In the previous part of this series, the key characteristics desirable on a machine learning model capable of Anomaly Detection were discussed, as well as some of the classic techniques that could be applied to solve it. Despite their importance in the history of this area, most of them fall short of providing all the features, but new techniques keep being developed and improved, year after year.
Given the various requirements of a modern Machine Learning solution for anomaly detection, one of the best solutions available is the Robust Random Cut Forest (RRCF) algorithm [Guha et al, 2016], published in 2016 by Amazon engineers. As the name may suggest, it is a tree-based (or, more specifically, a tree ensemble or forest) with built-in approaches to bring robustness to an already scalable unsupervised technique.
In order to understand it, it’s important to understand the motivation behind its predecessor, the Isolation Forest. Isolation Forests build trees that, instead of classifying entries in previously known groups, try to better separate entry points in a tree, spreading them on a binary structure in order to maximize the number of elements that can be separated. Then, it infers how unique elements are based on the depth of the tree in which the distinction was made.
Isolation Forests use the tree depth and random comparisons to create a tree
Despite working with multiple variables, the Isolation Forests can have unreasonably long trees if a large number of irrelevant variables are considered, since these decisions will not be impactful on the final decisions, given they won’t isolate data meaningfully . It also suffers from anomaly collusion – if a group of similar anomalies exist in a given tree, the relevant decisions that separate this anomalous cluster from the rest might be distant from the actual separation of one anomaly from another.

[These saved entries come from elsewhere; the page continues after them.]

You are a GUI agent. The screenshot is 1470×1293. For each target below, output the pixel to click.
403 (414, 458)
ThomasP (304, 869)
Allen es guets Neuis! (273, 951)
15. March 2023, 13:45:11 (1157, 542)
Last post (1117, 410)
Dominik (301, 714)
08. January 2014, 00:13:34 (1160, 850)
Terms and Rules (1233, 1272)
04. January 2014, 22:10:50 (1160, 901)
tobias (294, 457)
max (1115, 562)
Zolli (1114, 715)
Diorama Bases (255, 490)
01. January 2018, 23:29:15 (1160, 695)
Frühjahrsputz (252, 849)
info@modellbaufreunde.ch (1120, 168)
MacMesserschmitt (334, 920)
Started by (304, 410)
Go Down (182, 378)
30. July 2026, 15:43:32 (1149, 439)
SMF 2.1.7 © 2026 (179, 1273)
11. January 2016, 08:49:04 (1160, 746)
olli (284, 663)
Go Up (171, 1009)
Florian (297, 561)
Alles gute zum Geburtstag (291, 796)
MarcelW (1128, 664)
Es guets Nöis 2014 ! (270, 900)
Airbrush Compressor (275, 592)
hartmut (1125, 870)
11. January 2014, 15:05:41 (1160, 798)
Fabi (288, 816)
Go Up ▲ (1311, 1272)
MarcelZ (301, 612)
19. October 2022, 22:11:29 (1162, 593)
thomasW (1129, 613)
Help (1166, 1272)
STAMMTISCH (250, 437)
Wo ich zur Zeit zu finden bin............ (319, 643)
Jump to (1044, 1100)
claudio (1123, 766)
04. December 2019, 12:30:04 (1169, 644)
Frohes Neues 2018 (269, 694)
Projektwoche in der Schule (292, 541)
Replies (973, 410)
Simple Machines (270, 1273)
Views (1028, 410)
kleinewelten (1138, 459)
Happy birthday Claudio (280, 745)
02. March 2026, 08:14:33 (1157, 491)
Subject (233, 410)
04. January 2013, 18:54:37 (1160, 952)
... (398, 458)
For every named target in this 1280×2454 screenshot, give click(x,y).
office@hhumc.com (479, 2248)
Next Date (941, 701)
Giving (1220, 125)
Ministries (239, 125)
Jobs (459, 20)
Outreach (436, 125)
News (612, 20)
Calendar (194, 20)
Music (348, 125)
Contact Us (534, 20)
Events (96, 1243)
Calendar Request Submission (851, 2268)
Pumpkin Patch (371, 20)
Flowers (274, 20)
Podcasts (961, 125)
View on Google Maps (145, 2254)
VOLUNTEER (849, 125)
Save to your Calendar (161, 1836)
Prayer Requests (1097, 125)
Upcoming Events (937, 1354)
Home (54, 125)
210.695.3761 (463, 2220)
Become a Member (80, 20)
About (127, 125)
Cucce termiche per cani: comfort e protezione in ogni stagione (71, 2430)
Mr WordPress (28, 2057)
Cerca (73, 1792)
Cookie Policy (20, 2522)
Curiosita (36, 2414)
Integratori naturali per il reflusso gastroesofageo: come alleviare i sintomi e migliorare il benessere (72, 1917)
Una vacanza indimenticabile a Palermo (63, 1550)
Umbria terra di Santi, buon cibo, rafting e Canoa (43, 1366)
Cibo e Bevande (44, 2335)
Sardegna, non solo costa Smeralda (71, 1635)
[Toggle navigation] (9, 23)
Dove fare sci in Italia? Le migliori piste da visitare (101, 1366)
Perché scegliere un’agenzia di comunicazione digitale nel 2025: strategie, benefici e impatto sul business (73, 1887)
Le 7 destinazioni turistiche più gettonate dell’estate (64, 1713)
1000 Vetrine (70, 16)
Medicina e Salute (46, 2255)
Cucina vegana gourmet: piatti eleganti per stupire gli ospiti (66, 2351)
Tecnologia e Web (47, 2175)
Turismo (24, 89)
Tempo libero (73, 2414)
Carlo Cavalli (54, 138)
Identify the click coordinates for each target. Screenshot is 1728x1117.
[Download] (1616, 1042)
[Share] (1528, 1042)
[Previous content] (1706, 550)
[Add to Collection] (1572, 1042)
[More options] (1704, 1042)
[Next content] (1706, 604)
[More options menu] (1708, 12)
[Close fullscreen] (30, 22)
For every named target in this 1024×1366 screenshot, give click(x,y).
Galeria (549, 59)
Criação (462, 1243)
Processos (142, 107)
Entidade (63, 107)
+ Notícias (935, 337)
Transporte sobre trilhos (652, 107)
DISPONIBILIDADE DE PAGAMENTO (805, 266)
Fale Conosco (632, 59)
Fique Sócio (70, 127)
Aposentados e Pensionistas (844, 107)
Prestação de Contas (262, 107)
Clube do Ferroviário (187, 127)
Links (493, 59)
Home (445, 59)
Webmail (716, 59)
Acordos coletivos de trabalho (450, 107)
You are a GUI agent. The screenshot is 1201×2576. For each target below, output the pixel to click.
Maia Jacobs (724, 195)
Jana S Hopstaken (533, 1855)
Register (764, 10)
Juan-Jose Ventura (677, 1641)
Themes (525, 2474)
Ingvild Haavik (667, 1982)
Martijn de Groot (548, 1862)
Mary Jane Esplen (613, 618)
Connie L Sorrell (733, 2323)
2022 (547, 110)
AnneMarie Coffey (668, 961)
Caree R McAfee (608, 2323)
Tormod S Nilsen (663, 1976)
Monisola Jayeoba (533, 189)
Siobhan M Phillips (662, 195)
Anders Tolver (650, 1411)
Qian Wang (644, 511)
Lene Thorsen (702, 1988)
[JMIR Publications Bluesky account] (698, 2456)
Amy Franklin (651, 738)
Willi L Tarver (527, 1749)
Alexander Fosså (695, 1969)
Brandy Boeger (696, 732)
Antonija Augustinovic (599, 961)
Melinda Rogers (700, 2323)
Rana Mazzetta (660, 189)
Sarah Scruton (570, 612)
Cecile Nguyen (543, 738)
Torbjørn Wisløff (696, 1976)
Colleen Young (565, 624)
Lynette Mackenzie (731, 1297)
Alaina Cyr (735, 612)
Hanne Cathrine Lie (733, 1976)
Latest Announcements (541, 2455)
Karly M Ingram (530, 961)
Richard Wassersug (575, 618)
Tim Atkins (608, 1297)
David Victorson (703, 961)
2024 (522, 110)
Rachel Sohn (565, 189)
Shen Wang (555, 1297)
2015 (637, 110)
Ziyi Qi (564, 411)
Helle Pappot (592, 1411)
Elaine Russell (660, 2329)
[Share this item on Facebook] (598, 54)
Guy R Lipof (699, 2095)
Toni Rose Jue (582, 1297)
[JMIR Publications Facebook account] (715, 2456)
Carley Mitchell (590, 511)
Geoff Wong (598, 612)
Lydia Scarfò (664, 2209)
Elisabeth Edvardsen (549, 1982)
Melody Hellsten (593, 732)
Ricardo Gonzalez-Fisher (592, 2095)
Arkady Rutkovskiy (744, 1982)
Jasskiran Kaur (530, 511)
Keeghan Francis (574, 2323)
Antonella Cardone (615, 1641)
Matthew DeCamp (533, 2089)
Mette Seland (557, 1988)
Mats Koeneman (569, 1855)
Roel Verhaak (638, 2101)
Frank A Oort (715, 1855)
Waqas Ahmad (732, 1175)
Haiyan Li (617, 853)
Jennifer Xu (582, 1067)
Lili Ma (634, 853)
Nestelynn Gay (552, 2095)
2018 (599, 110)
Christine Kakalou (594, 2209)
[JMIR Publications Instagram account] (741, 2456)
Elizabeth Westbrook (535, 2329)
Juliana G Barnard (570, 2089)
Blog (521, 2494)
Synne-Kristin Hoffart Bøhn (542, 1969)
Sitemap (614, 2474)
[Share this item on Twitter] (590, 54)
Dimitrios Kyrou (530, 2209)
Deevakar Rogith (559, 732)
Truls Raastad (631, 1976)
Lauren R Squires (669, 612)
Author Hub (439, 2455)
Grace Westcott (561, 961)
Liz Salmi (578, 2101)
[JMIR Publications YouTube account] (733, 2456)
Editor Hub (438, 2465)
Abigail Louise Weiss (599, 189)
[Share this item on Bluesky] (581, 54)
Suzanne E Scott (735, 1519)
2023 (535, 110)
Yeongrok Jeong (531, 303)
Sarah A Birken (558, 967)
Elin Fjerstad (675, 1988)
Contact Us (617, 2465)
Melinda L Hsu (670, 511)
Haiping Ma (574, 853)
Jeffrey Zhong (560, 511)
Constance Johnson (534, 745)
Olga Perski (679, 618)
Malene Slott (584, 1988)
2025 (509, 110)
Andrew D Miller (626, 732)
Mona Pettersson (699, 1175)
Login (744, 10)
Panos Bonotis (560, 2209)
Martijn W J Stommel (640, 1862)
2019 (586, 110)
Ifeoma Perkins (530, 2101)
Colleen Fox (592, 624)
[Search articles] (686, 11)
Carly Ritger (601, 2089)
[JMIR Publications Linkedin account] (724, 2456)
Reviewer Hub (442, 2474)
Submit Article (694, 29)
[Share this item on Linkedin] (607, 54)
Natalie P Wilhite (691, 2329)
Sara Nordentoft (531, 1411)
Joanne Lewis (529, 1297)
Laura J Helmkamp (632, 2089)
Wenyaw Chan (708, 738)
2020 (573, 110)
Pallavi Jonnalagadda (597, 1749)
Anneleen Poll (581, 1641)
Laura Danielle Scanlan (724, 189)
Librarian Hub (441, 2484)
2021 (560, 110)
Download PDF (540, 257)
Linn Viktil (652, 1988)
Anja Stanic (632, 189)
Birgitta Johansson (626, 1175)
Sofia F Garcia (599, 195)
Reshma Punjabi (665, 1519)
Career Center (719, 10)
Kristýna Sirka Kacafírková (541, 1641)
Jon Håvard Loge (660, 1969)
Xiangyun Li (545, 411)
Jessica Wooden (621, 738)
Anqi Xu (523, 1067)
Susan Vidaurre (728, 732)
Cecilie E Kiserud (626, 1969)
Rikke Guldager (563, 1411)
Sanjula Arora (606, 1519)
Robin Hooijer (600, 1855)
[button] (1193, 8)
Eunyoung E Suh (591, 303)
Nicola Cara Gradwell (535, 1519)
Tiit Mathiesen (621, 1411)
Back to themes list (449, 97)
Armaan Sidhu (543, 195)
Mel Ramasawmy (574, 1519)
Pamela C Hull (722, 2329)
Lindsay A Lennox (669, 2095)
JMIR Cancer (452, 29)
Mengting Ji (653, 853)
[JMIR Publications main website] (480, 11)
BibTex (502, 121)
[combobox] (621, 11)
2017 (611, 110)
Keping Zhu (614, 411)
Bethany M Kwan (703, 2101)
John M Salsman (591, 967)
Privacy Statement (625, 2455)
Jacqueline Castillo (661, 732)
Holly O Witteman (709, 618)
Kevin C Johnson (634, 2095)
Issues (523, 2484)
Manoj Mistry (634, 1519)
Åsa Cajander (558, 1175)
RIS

RRCF solves these issues with two key changes to the Isolation Forest algorithm: first, it takes into consideration how diverse each dimension or variable is among the remaining datapoints to be added to the tree, and selects the dimensions that would lead to a better separation of the remaining data. Then, it considers the anomaly level of a datapoint not by its depth, but by how much it (or, rather, its most divergent subtree) modifies the tree if it is added/removed - a measurement called displacement.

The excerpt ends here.